É urgente que afastemos para longe qualquer “ranço” ou “preconceito” com a cultura do povo. Sabemos que o preconceito é gestado pela ignorância que temos, isto é, do não conhecimento do outro, do diferente de nós. Porque o mesmo leva sempre à marginalização, discriminação, intolerância e violência como temos assistidos nos anos que vivemos neste nosso país. É preciso “despreconceituar”: deixar de acusar o pobre de apatia, preguiça, ingenuidade e fugas nas suas festas. Infelizmente ainda se diz: “Pobre não gosta de ler”, “Morre de fome, mas tem televisão” e “Não sabe administrar o que tem”. Segundo o filósofo Leandro Konder, na antiga Roma, “os pobres eram tolerados desde que se expressassem com humildade. Se, porém ousavam reivindicar algo, passavam ser vistos como arrogantes” (2002, p. 51). Alguma semelhança com a realidade em que vivemos é pura coincidência?!

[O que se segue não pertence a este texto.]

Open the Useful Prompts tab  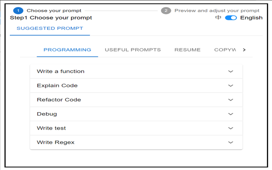133,50
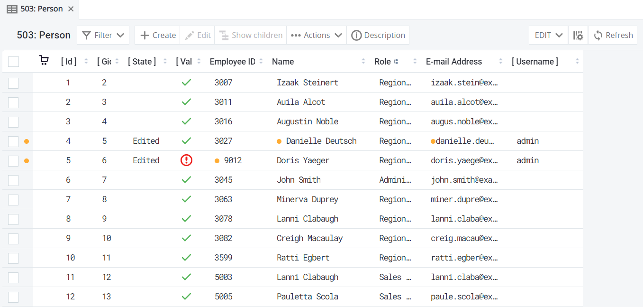Toggle the select-all checkbox in header
Screen dimensions: 643x307
pos(13,62)
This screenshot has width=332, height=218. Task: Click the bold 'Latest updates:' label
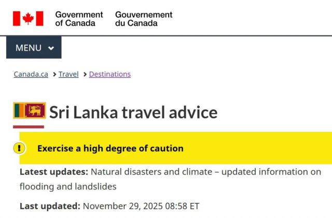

Gostaria de terminar esse texto de memórias, que brotam dos fatos reais a imaginação evocando a esperança, cantada por um compositor cearense, Zé Vicente , na década de 80:

Quando o dia da paz renascer/Quando o Sol da esperança brilhar/Eu vou cantar./ Quando o povo nas ruas sorrir/E a roseira de novo florir/Eu vou cantar!

Quando as cercas cairem no chão/ Quando as mesas se encherem de pão Eu vou cantar/ Quando os muros que cercam os jardins, destruídos / Então os jasmins vão perfurmar!

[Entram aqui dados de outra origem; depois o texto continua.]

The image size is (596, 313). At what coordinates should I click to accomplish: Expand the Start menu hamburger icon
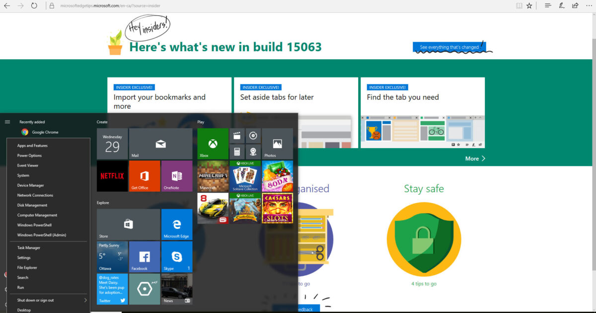coord(7,121)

Vai ser tão bonito se ouvir a canção / Cantada de novo / No olhar da gente a certeza de irmãos / Reinado do povo!

Notas 

1- Do latim “colere”, habitar, cultivar, zelar.

2- Folguedo natalino surgido em Alagoas entre os anos de 1927 e 1929, sendo a fusão de reisados alagoanos, da chegança, dos pastoris e do auto das   caboclinhas (Pedro Teixeira de Vasconcelos.

3- Figuras: rei, rainha, embaixadores, lira, índio Peri, mateus, a estrela de ouro…

REFERÊNCIAS:

BOSI, Ecléa. Problemas ligados à Cultura das classes pobres. In.: VALLE, Edênio et al. A cultura do povo. 3. Ed. São Paulo: Cortez, 1985.

CASCUDO, L. Câmara. Dicionário do Folclore Brasileiro. Rio de Janeiro: Ediouro, 2005.

KONDER, Leandro. A questão da Ideologia. São Paulo: Cia das Letras, 2002.

PESSOA, Fernando. Escritos íntimos, Cartas e Páginas Autobiográficas. (Introdução, organização e notas de Antoónio Quadros). Lisboa: Publ. Europa-América, 1986.

REIS, Vanilson. Joaíma em versos e poemas. Belo Horizonte: Imprensa Oficial, 1990.